A paper by DTRI and Duke faculty and staff was recognized at the American Medical Informatics Association’s (AMIA) Summit on Clinical Research Informatics last month in San Francisco.
The paper, “Use of RxNorm and NDF-RT to normalize and characterize participant-reported medications in an i2b2-based research repository,” was recognized as one of the top five papers at the conference. Colette Blach; Guilherme Del Fiol, MD; Chandel Dundee, RN; Julie Frund; Rachel Richesson, PhD; Michelle M. Smerek; Anita Walden; and Jessica Tenenbaum, PhD, authored the paper.
Standardized drug terminologies are used for clinical drugs and drug delivery devices in the United States to enable interoperability and clear communication between electronic systems, regardless of software and hardware compatibility. However, medication information in clinical care and research is often stored only using non-standardized identifiers with drug names stored as text.
The paper’s authors theorized that two widely used standardized terminologies, RxNorm and the VA National Drug File Reference Terminology (NDF-RT), together with freely available web-based tools, could be used to code patient-provided drug data. If possible, this would maximize the utility of the data while minimizing the costs associated with collecting and analyzing them. In this case, the drug data came from the MURDOCK Study, a longitudinal, large scale epidemiological study in which drug information was reported by study participants as free text.

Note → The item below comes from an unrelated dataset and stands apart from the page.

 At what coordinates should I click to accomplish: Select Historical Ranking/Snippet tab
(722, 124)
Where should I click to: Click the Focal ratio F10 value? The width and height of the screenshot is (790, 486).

The researchers obtained 130,273 individual entries. Of these, they were able to accurately map 122,523 (94 percent) to RxNorm concepts, and 106,135 (85 percent) of those concepts to nodes in NDF-RT. This approach, they concluded, could enable the use of drug data in combination with other information for cohort identification. The method could also be generalized to other projects requiring coding of medication data from free text.
“The question we wanted to answer was, could we use publicly available tools to take this free text data and do something useful with it,” said Tenenbaum. “This paper demonstrated that, in fact, we could.”